Background: The 2017 CREOG Resident Survey found significant
associations between the learning environment and wellness. The primary
analysis indicated that PGY-1’s prioritized wellness, and that a sense of
wellness decreased with each PGY level. In order to explore whether
developmental stage influenced how wellness initiatives were perceived, we
performed a secondary analysis of the survey to determine how residents at
different PGY levels perceived wellness interventions.

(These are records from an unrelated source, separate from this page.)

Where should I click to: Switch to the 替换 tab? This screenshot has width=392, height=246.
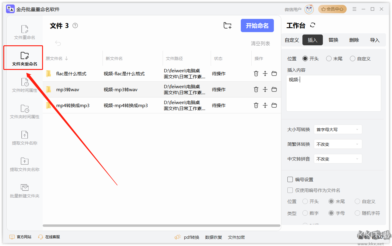[x=333, y=40]
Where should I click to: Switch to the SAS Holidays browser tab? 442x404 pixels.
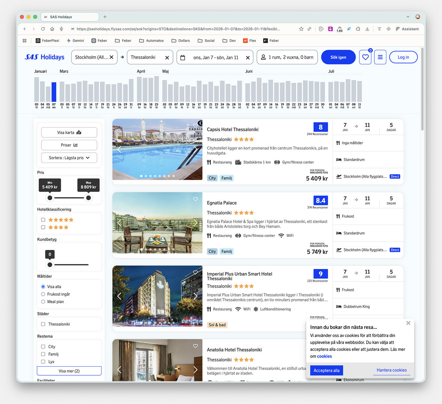pos(69,17)
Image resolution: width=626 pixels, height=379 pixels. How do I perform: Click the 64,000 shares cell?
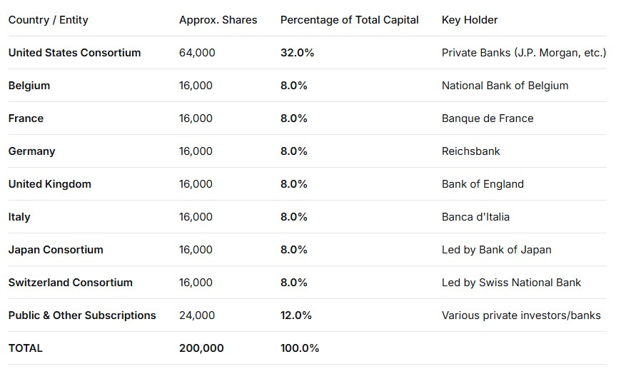coord(197,53)
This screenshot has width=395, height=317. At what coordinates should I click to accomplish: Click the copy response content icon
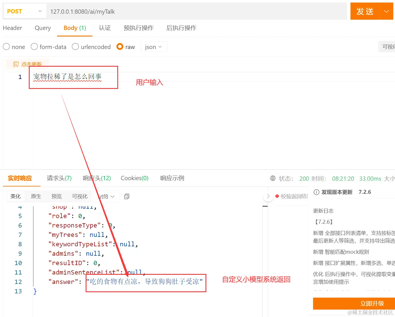(126, 196)
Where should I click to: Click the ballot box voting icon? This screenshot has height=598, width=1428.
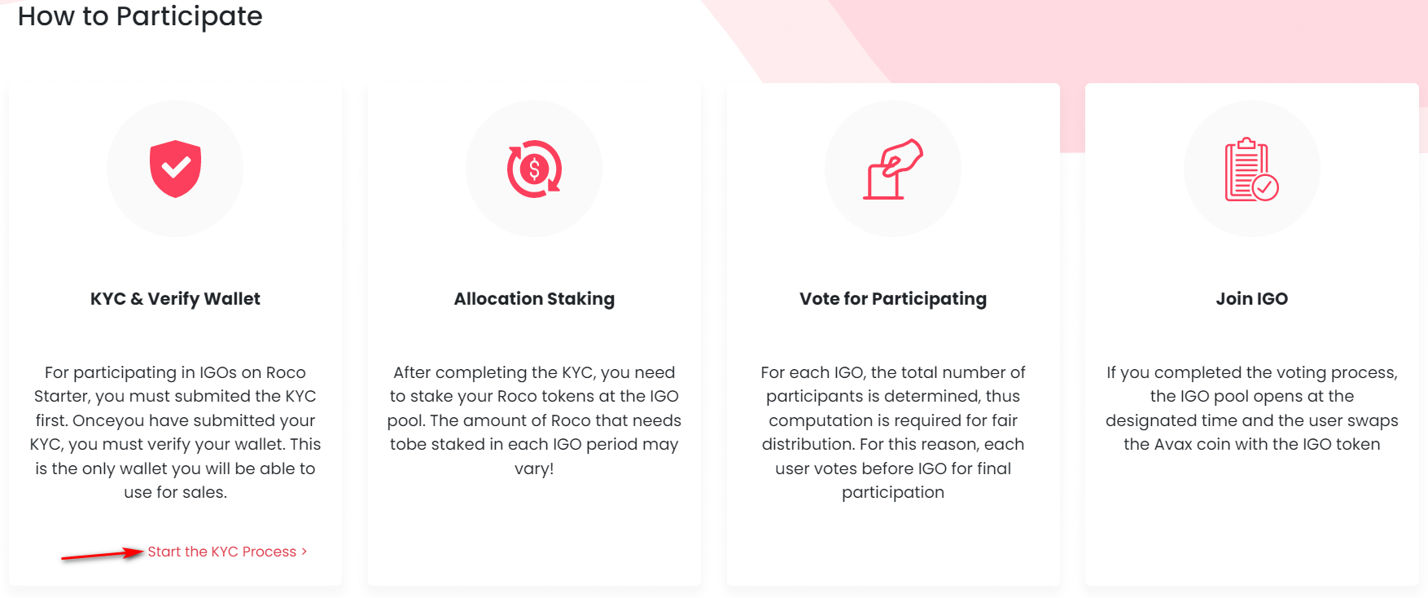pos(892,169)
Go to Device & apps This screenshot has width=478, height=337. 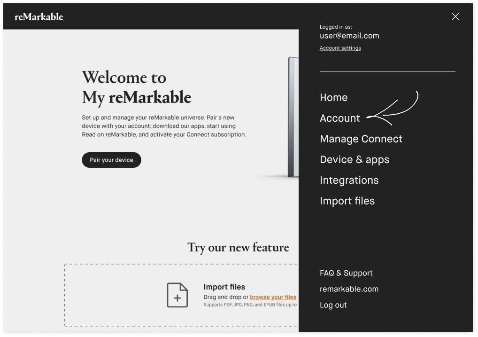coord(355,159)
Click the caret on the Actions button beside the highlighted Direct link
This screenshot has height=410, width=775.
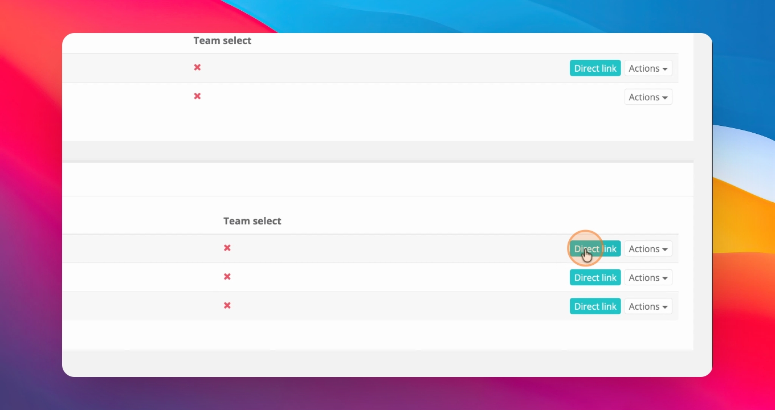pyautogui.click(x=665, y=249)
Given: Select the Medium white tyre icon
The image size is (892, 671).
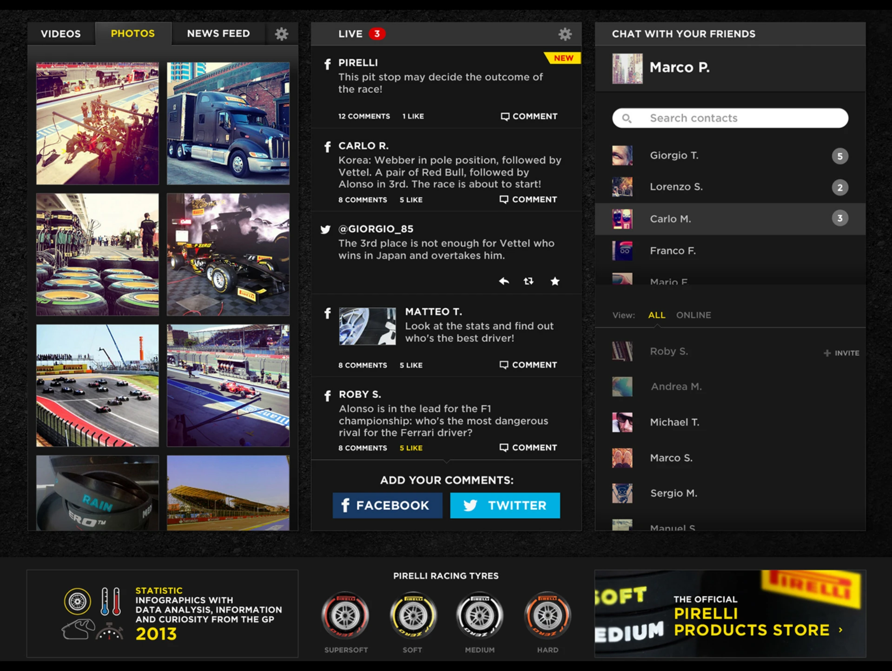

Methods: A six-item survey on wellness was administered before
the 2017 CREOG exam. IRB exemption was obtained. Participation was
voluntary and anonymous, linked only to PGY level. A mixed-methods
analysis of the data was performed. Descriptive statistics were analyzed with
Microsoft Excel 2010. Mann-Whitney U tests were used to explore
differences between PGY-levels. Thematic analysis of text responses was
Results: Among the 5855 residents, 4,753 answered questions
regarding wellness programming (81% RR). Significant differences existed
between year of training and perceived effectiveness for several initiatives.
PGY1 residents valued peer mentorship (p=0.003) and strategic napping
(p<0.001) more than senior residents, while PGY3 residents emphasized
faculty mentoring (p=.005). Regardless of training level, residents
prioritized the same three activities: wellness days to address personal needs,
team-building retreats, and facilitated exercise programs.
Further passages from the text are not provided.